• _TASK PROMPT_:
From the line containing "You are a computer-use" to the final line of the entries, copy each line exactly. Pictures stay out.

(Collected data)
++++
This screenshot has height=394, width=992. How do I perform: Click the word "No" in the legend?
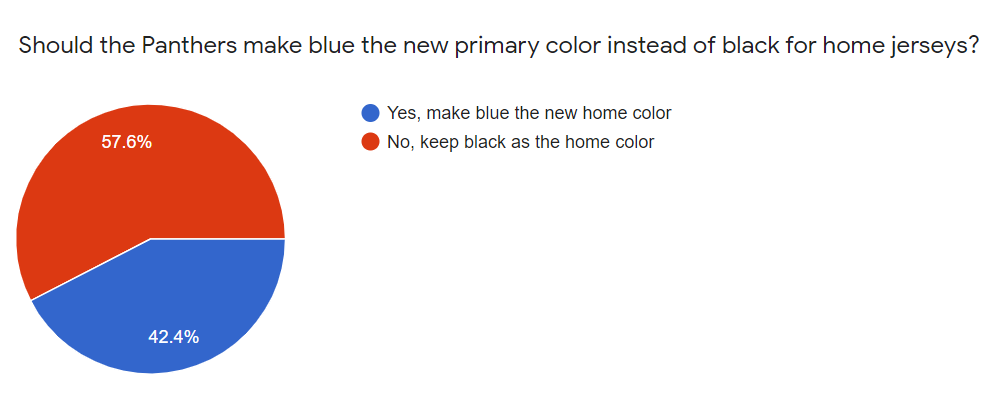[397, 142]
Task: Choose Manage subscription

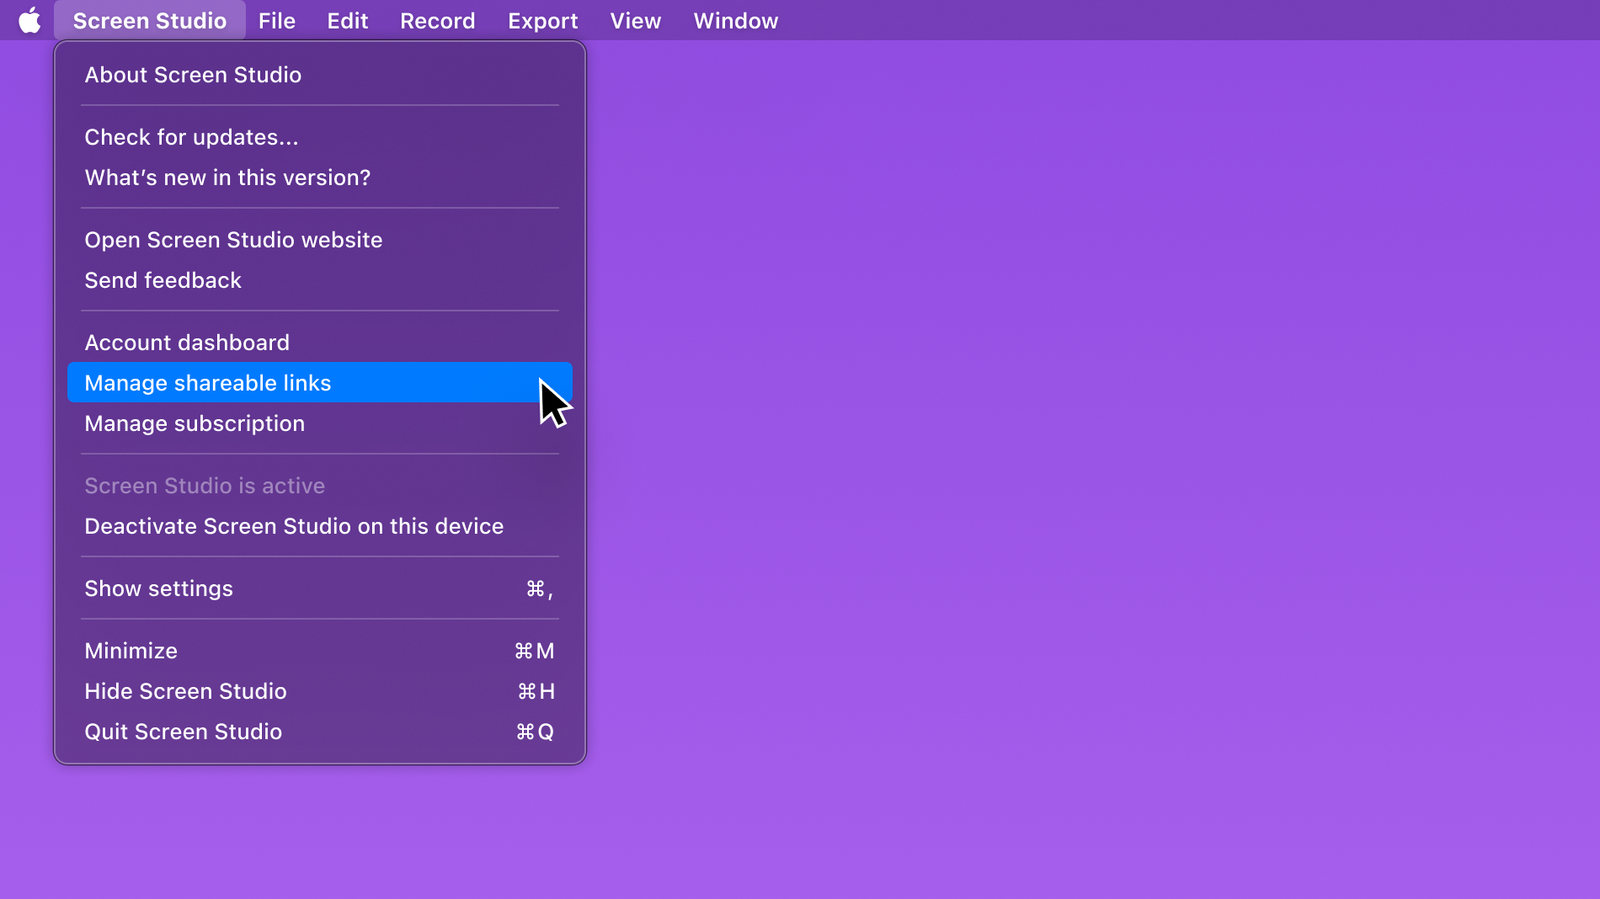Action: tap(194, 424)
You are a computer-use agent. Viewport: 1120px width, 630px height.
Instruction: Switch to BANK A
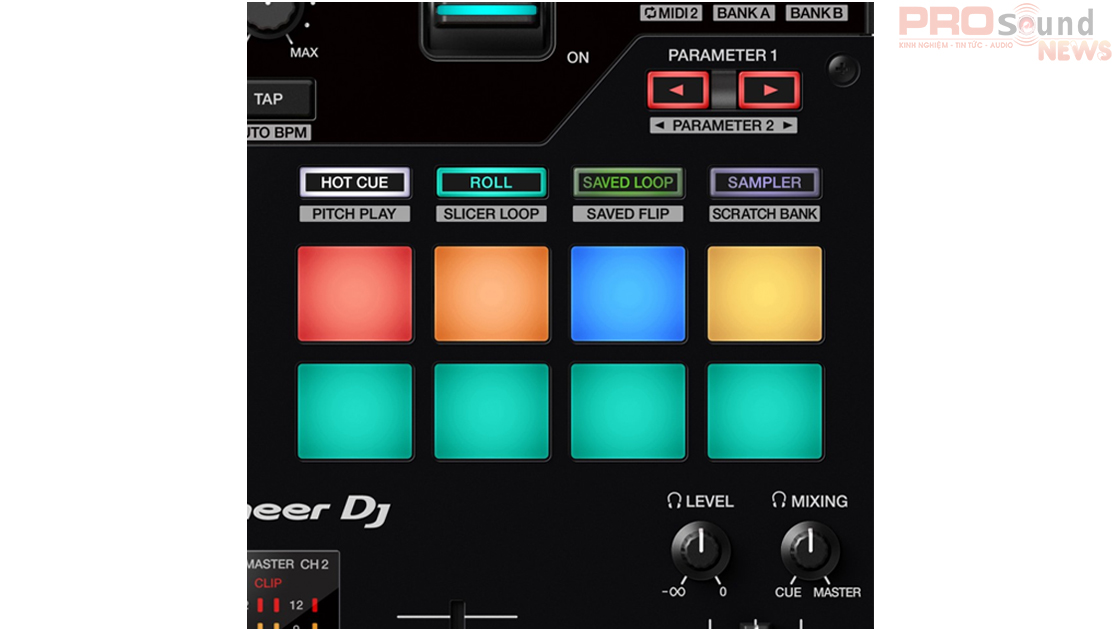pos(743,12)
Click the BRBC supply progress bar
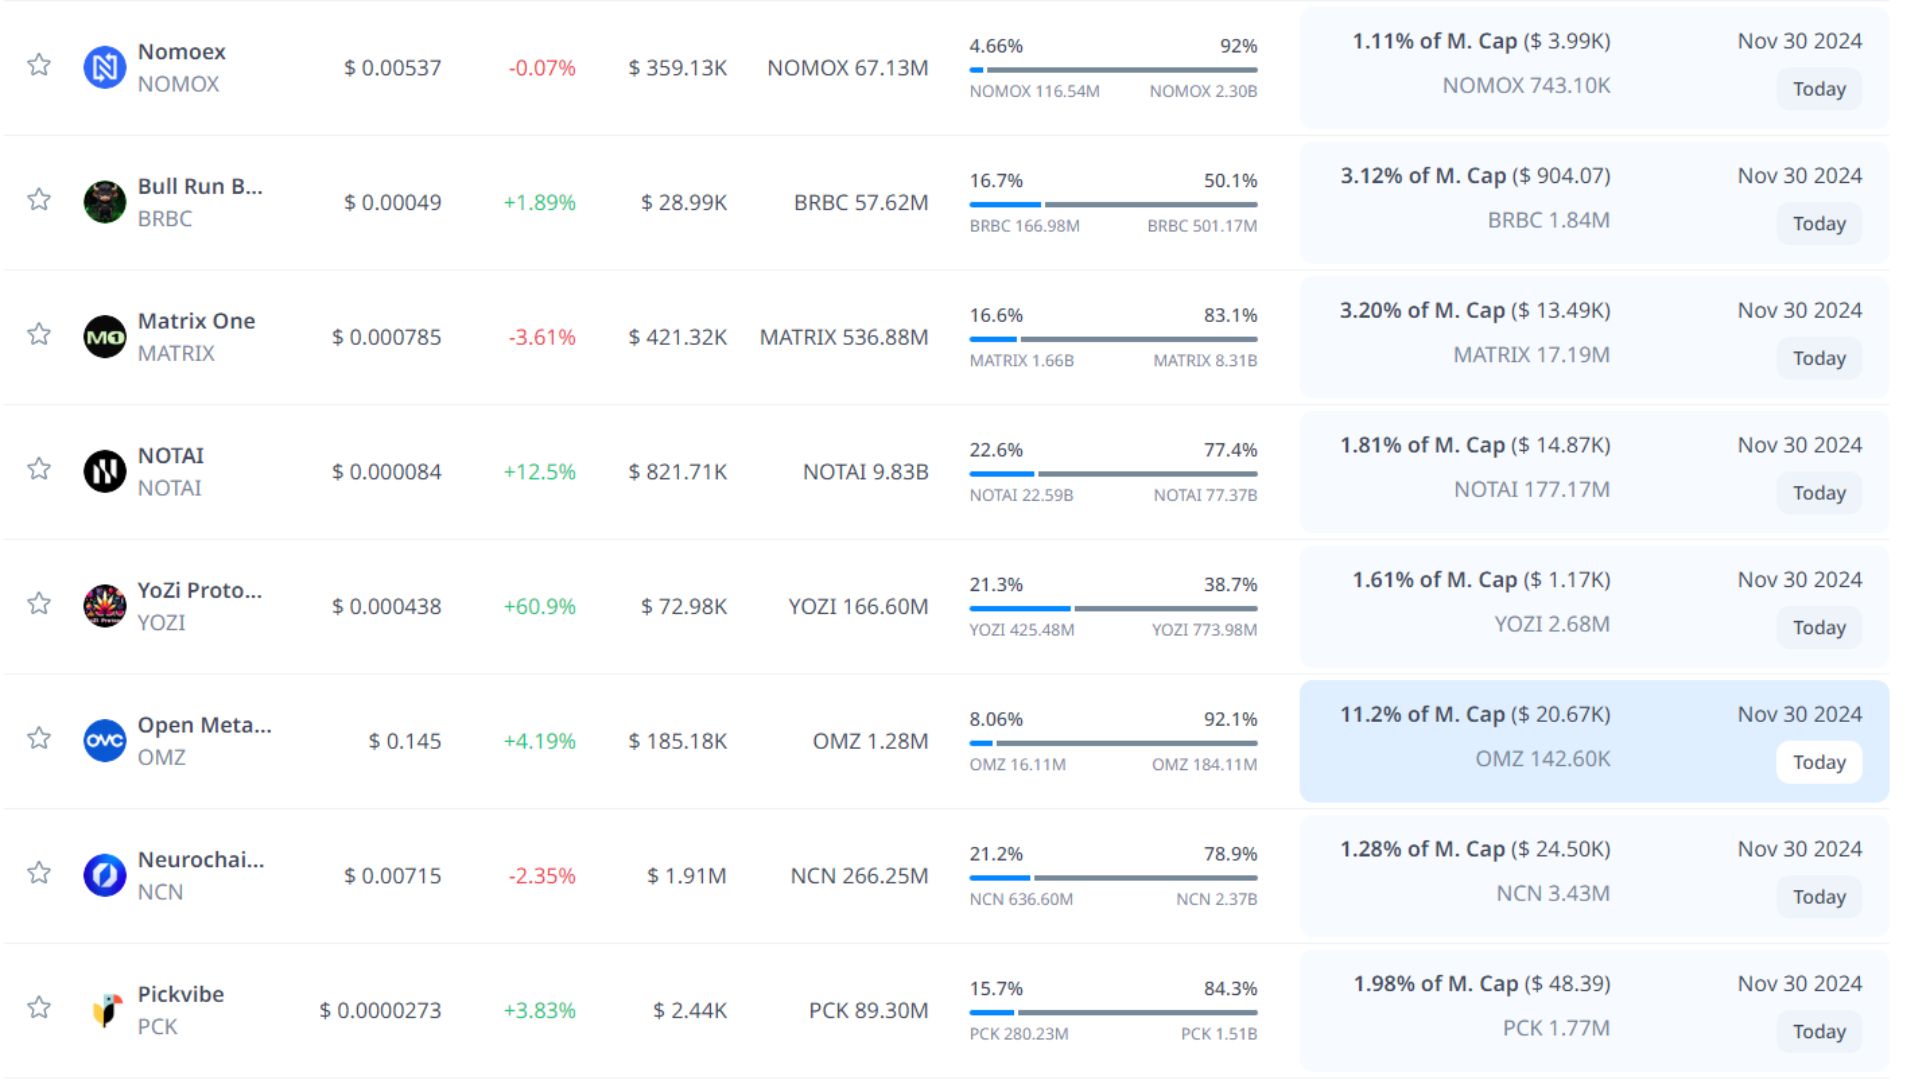Viewport: 1920px width, 1080px height. pos(1112,204)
++++
• _RESULT FOR THIS EXERCISE_:
You are a computer-use agent. Viewport: 1120px width, 630px height.
Instruction: Switch to BANK A
pos(743,12)
Click the BRBC supply progress bar
Viewport: 1920px width, 1080px height. pos(1112,204)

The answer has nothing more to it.